When you reproduce the listing below, keep every entry exactly as written.

--- Information provided ---

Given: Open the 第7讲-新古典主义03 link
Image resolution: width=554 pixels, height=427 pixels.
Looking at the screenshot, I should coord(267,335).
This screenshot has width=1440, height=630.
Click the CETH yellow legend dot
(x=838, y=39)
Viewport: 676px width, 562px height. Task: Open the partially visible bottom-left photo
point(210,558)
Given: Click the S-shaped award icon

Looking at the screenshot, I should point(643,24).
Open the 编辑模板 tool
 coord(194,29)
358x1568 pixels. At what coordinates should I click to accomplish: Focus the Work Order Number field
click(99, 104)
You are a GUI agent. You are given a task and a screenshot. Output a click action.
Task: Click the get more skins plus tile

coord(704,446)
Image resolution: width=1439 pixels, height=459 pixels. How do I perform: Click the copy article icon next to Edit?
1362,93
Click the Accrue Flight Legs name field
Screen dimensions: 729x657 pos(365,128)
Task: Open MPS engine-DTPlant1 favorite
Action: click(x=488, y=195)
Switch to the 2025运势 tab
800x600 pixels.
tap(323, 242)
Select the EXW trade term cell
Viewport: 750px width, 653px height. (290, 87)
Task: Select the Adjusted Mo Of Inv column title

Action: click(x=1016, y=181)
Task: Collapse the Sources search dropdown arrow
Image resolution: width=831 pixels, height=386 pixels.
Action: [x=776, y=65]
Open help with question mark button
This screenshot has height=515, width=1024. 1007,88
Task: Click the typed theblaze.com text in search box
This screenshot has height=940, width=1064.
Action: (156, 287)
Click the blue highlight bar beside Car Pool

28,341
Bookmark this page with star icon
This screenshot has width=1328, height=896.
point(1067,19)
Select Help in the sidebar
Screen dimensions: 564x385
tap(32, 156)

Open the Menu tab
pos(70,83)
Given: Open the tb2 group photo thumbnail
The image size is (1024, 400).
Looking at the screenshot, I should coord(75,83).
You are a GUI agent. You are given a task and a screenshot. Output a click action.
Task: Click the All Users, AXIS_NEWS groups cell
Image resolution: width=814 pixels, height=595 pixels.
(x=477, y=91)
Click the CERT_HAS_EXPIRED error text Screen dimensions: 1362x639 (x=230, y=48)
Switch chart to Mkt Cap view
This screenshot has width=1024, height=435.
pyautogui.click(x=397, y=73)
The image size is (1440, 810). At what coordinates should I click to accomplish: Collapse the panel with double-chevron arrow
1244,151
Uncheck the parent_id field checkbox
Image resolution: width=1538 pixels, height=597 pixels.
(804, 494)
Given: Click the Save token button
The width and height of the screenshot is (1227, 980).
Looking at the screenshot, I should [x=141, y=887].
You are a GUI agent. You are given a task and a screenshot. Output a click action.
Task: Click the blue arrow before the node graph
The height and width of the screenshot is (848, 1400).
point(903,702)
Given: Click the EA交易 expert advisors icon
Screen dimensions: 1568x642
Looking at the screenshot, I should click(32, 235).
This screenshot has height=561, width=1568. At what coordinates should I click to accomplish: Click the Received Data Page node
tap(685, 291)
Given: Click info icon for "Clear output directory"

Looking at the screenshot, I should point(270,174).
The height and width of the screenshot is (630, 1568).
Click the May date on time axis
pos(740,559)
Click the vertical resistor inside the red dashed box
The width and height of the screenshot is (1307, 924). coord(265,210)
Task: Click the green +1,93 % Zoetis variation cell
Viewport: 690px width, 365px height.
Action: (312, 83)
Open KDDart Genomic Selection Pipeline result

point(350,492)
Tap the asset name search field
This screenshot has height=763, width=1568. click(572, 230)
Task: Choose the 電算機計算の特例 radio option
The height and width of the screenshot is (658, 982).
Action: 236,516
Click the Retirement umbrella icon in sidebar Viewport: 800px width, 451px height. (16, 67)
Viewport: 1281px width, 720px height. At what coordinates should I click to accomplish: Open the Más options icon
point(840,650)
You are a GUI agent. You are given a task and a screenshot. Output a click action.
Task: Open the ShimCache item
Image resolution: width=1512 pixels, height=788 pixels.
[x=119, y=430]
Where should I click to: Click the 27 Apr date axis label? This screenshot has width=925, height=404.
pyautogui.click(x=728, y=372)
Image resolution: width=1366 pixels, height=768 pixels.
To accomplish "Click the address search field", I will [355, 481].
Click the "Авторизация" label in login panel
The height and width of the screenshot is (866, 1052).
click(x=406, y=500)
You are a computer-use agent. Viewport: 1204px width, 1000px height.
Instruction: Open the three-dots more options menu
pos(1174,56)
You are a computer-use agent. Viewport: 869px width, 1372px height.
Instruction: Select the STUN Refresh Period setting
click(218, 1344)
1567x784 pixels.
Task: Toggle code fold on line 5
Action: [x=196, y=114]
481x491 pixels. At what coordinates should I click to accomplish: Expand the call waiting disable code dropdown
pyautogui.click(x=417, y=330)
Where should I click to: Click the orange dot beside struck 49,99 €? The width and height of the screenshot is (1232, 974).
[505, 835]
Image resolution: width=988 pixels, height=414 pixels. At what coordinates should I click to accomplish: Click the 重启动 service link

---

- **Task output**:
Given: Open the 第7讲-新古典主义03 link
Image resolution: width=554 pixels, height=427 pixels.
Looking at the screenshot, I should coord(267,335).
This screenshot has width=1440, height=630.
Click the CETH yellow legend dot
(x=838, y=39)
Viewport: 676px width, 562px height. Task: Open the partially visible bottom-left photo
point(210,558)
Given: Click the S-shaped award icon

Looking at the screenshot, I should point(643,24).
Open the 编辑模板 tool
 coord(194,29)
358x1568 pixels. At what coordinates should I click to accomplish: Focus the Work Order Number field
click(99, 104)
You are a GUI agent. You are given a task and a screenshot. Output a click action.
Task: Click the get more skins plus tile

coord(704,446)
Image resolution: width=1439 pixels, height=459 pixels. How do I perform: Click the copy article icon next to Edit?
1362,93
Click the Accrue Flight Legs name field
Screen dimensions: 729x657 pos(365,128)
Task: Open MPS engine-DTPlant1 favorite
Action: click(x=488, y=195)
Switch to the 2025运势 tab
800x600 pixels.
tap(323, 242)
Select the EXW trade term cell
Viewport: 750px width, 653px height. (290, 87)
Task: Select the Adjusted Mo Of Inv column title

Action: click(x=1016, y=181)
Task: Collapse the Sources search dropdown arrow
Image resolution: width=831 pixels, height=386 pixels.
Action: [x=776, y=65]
Open help with question mark button
This screenshot has height=515, width=1024. 1007,88
Task: Click the typed theblaze.com text in search box
This screenshot has height=940, width=1064.
Action: (156, 287)
Click the blue highlight bar beside Car Pool

28,341
Bookmark this page with star icon
This screenshot has width=1328, height=896.
point(1067,19)
Select Help in the sidebar
Screen dimensions: 564x385
tap(32, 156)

Open the Menu tab
pos(70,83)
Given: Open the tb2 group photo thumbnail
The image size is (1024, 400).
Looking at the screenshot, I should coord(75,83).
You are a GUI agent. You are given a task and a screenshot. Output a click action.
Task: Click the All Users, AXIS_NEWS groups cell
Image resolution: width=814 pixels, height=595 pixels.
(x=477, y=91)
Click the CERT_HAS_EXPIRED error text Screen dimensions: 1362x639 (x=230, y=48)
Switch chart to Mkt Cap view
This screenshot has width=1024, height=435.
pyautogui.click(x=397, y=73)
The image size is (1440, 810). At what coordinates should I click to accomplish: Collapse the panel with double-chevron arrow
1244,151
Uncheck the parent_id field checkbox
Image resolution: width=1538 pixels, height=597 pixels.
(804, 494)
Given: Click the Save token button
The width and height of the screenshot is (1227, 980).
Looking at the screenshot, I should [x=141, y=887].
You are a GUI agent. You are given a task and a screenshot. Output a click action.
Task: Click the blue arrow before the node graph
The height and width of the screenshot is (848, 1400).
point(903,702)
Given: Click the EA交易 expert advisors icon
Screen dimensions: 1568x642
Looking at the screenshot, I should click(32, 235).
This screenshot has height=561, width=1568. At what coordinates should I click to accomplish: Click the Received Data Page node
tap(685, 291)
Given: Click info icon for "Clear output directory"

Looking at the screenshot, I should point(270,174).
The height and width of the screenshot is (630, 1568).
Click the May date on time axis
pos(740,559)
Click the vertical resistor inside the red dashed box
The width and height of the screenshot is (1307, 924). coord(265,210)
Task: Click the green +1,93 % Zoetis variation cell
Viewport: 690px width, 365px height.
Action: (312, 83)
Open KDDart Genomic Selection Pipeline result

point(350,492)
Tap the asset name search field
This screenshot has height=763, width=1568. click(572, 230)
Task: Choose the 電算機計算の特例 radio option
The height and width of the screenshot is (658, 982).
Action: 236,516
Click the Retirement umbrella icon in sidebar Viewport: 800px width, 451px height. (16, 67)
Viewport: 1281px width, 720px height. At what coordinates should I click to accomplish: Open the Más options icon
point(840,650)
You are a GUI agent. You are given a task and a screenshot. Output a click action.
Task: Open the ShimCache item
Image resolution: width=1512 pixels, height=788 pixels.
[x=119, y=430]
Where should I click to: Click the 27 Apr date axis label? This screenshot has width=925, height=404.
pyautogui.click(x=728, y=372)
Image resolution: width=1366 pixels, height=768 pixels.
To accomplish "Click the address search field", I will [355, 481].
Click the "Авторизация" label in login panel
The height and width of the screenshot is (866, 1052).
click(x=406, y=500)
You are a computer-use agent. Viewport: 1204px width, 1000px height.
Instruction: Open the three-dots more options menu
pos(1174,56)
You are a computer-use agent. Viewport: 869px width, 1372px height.
Instruction: Select the STUN Refresh Period setting
click(218, 1344)
1567x784 pixels.
Task: Toggle code fold on line 5
Action: [x=196, y=114]
481x491 pixels. At what coordinates should I click to accomplish: Expand the call waiting disable code dropdown
pyautogui.click(x=417, y=330)
Where should I click to: Click the orange dot beside struck 49,99 €? The width and height of the screenshot is (1232, 974).
[505, 835]
Image resolution: width=988 pixels, height=414 pixels. At what coordinates should I click to accomplish: Click the 重启动 service link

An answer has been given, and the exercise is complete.